Licht der Vergänglichkeit – Adeline Stillman
Die Druidin Marla will aus Baals Gift ein Heilmittel herstellen – doch der Dämon verfolgt eigene Ziele und verfällt seinem Verlangen nach ihr. Während der Clan des Heiligen Geistes alles Magische vernichten will, zwingt Baals Begehren ihn, die Reise in seine eigene, schwarze Seele anzutreten. Ein Dark-Fantasy-Roman von Adeline Stillman über Masken, Narben und die Frage, wer wirklich hinter der Fassade steckt.
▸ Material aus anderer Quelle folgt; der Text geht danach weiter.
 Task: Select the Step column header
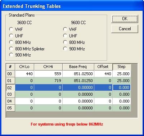pos(122,67)

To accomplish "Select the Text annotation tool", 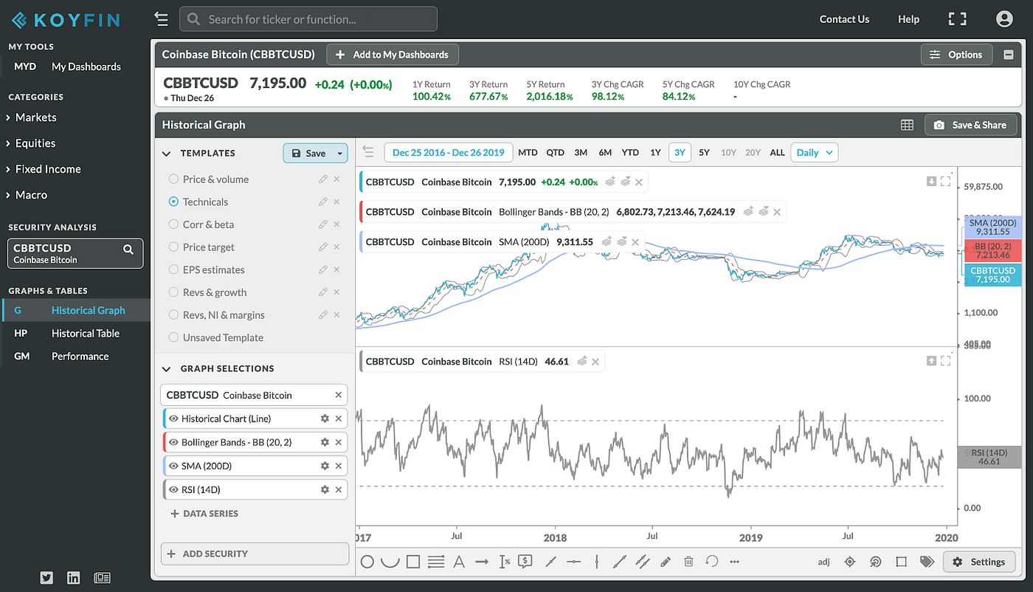I will coord(459,561).
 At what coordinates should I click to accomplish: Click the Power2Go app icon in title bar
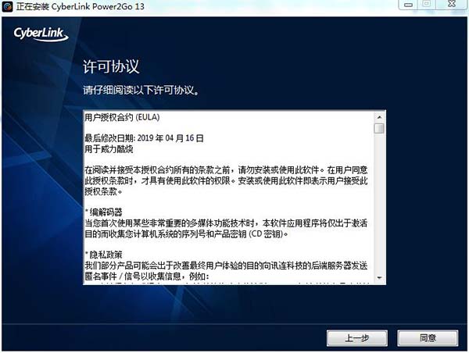7,6
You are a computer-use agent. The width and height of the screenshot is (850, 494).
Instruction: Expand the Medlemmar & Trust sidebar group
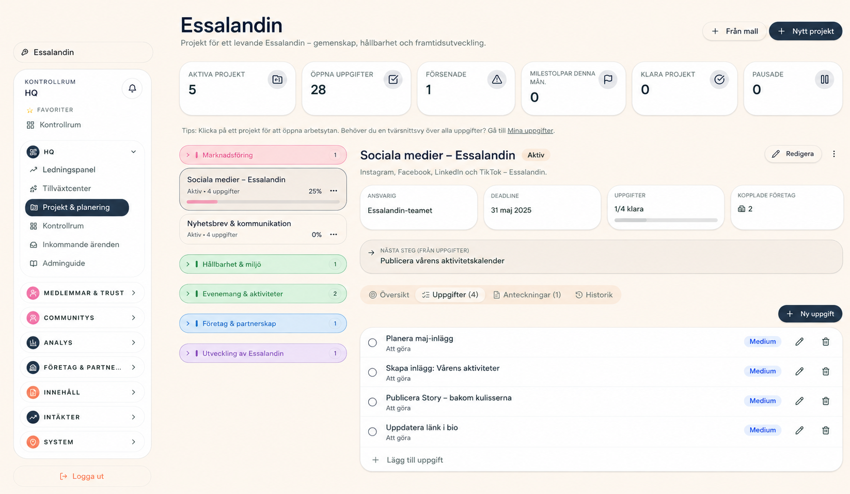pos(83,293)
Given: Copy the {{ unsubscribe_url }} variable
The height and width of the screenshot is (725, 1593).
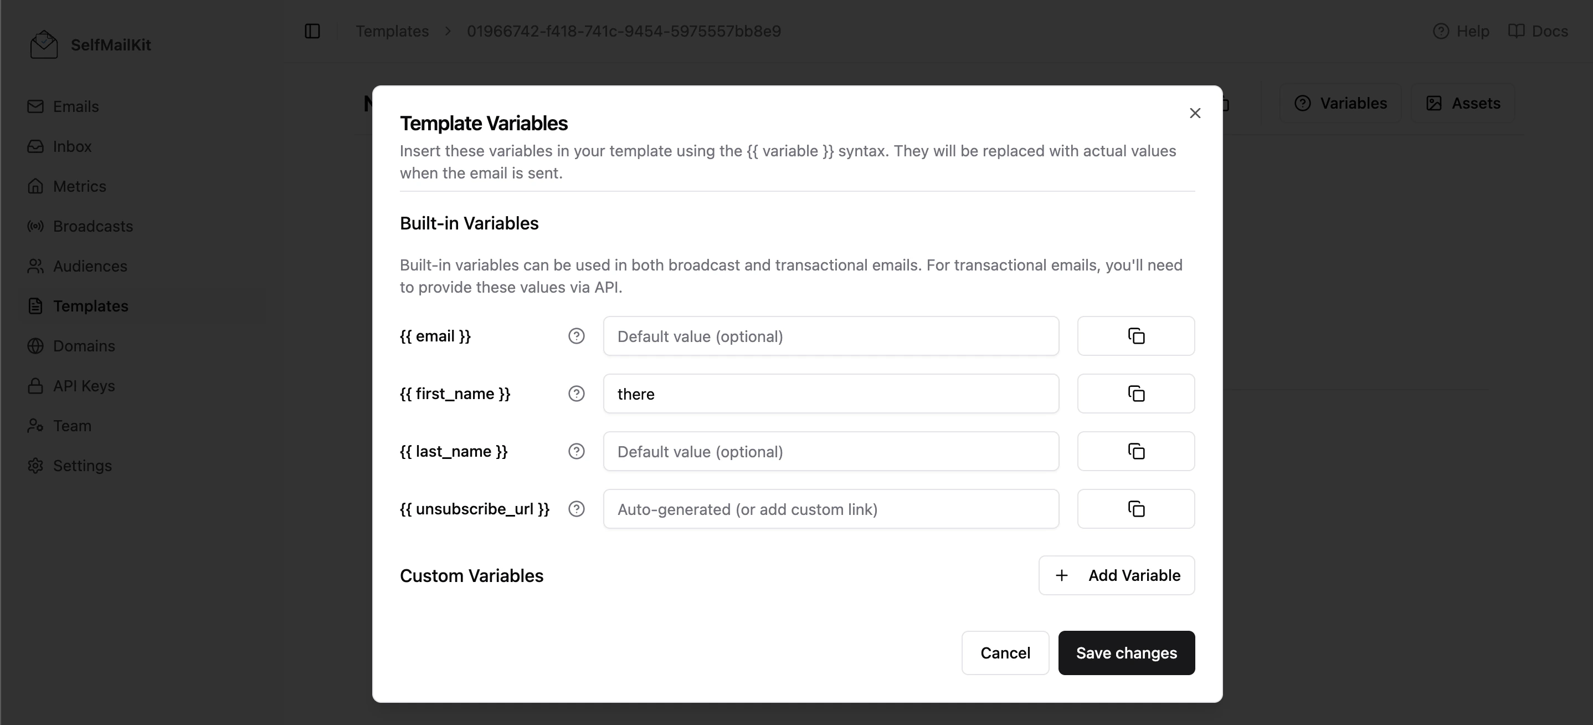Looking at the screenshot, I should pos(1136,508).
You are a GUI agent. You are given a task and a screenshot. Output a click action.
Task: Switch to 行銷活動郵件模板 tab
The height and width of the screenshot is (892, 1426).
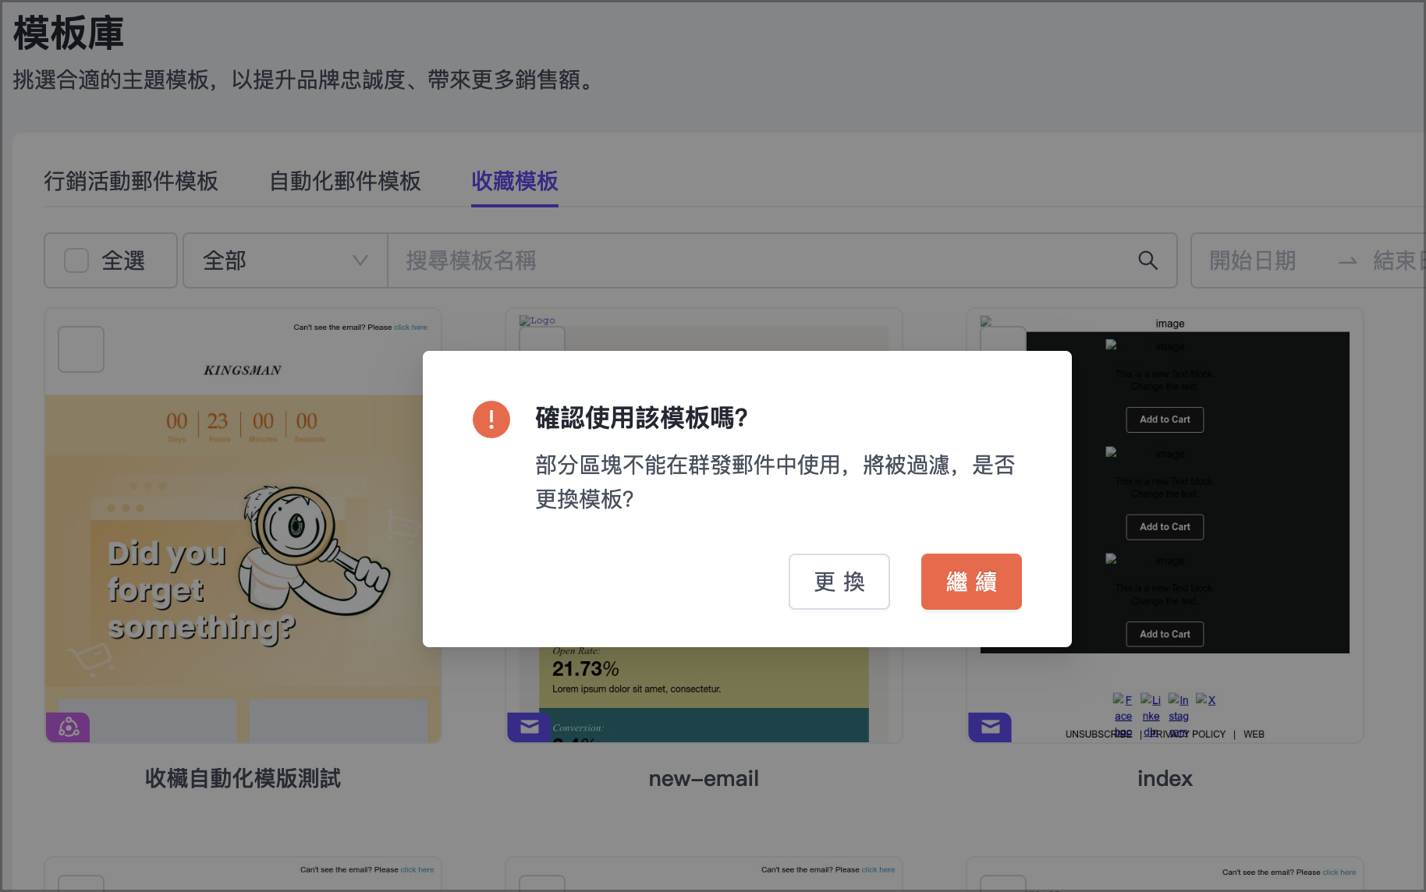131,181
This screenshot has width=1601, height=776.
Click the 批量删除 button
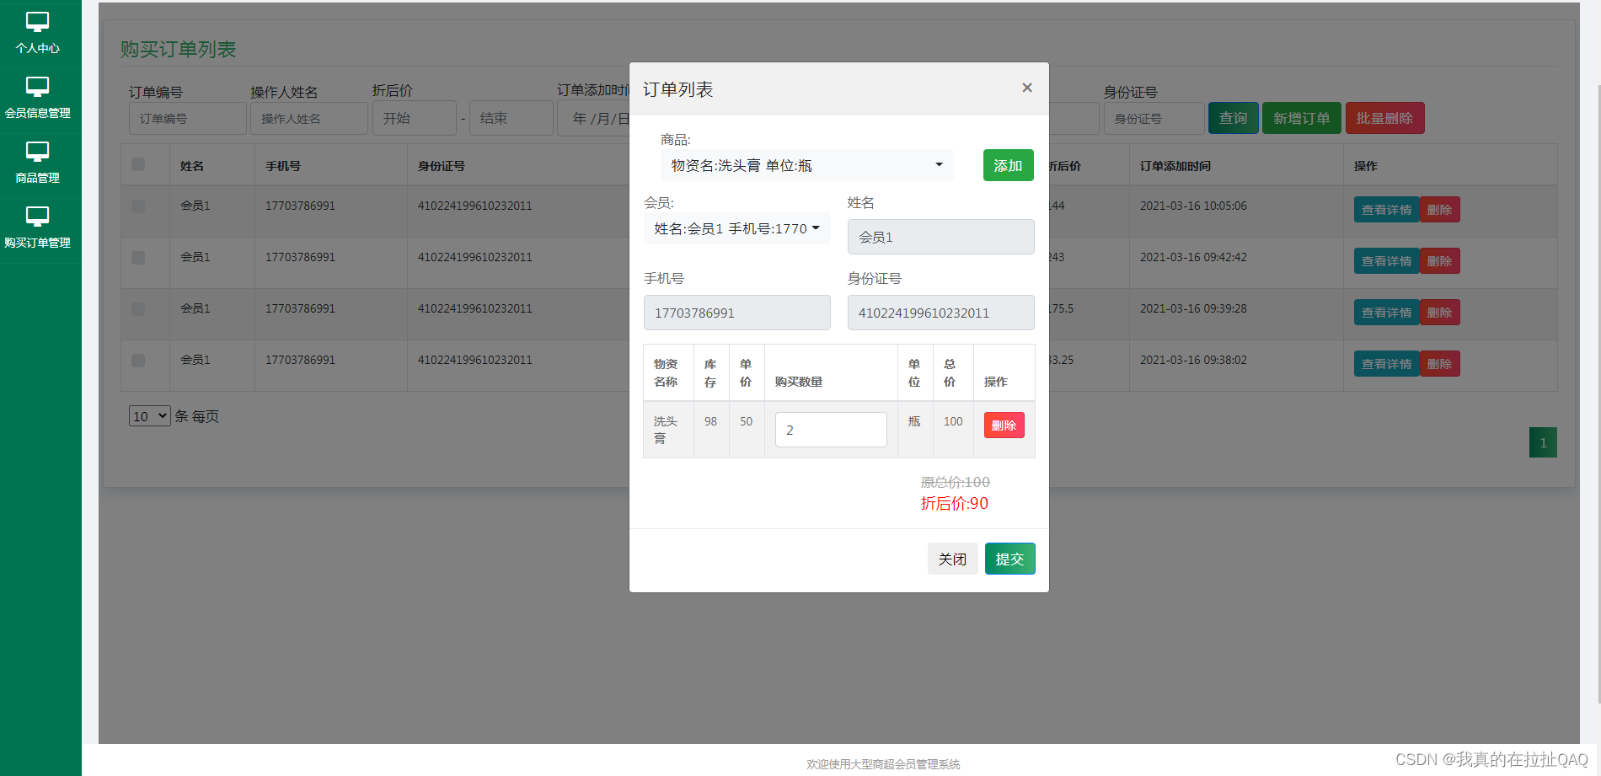point(1384,118)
Was wäre, wenn deine Masken fallen?
Drei Monate nachdem Mephisto sein Schicksal in die Hand nahm, hat es sich die Druidin Marla in den Kopf gesetzt, aus Baals Gift ein Heilmittel herzustellen. Doch der Dämon verfolgt ganz eigene Ziele. Während er versucht, die junge Frau zu verführen, bildet sich der Clan des Heiligen Geistes, der alles Magische und Übernatürliche vernichten will.
Baal glaubt, alles unter Kontrolle zu haben, doch die Situation entgleitet ihm durch sein Verlangen und zwingt ihn, die Reise in seine eigene, schwarze Seele anzutreten. Alte Narben, die er längst für vergessen erklärte, platzen auf und zeigen, wer er eigentlich ist. Was ihm einst uneingeschränkte Macht verlieh, das Spiel mit Lust und Tod, droht nun, Baal in den Abgrund zu reißen. Sein Begehren nach Marla verändert alles.
Wer bist du hinter deiner Fassade?
Nachgefragt bei Adeline Stillman
Was ist der zentrale Kern deines Buches – und worum geht es dir dabei besonders?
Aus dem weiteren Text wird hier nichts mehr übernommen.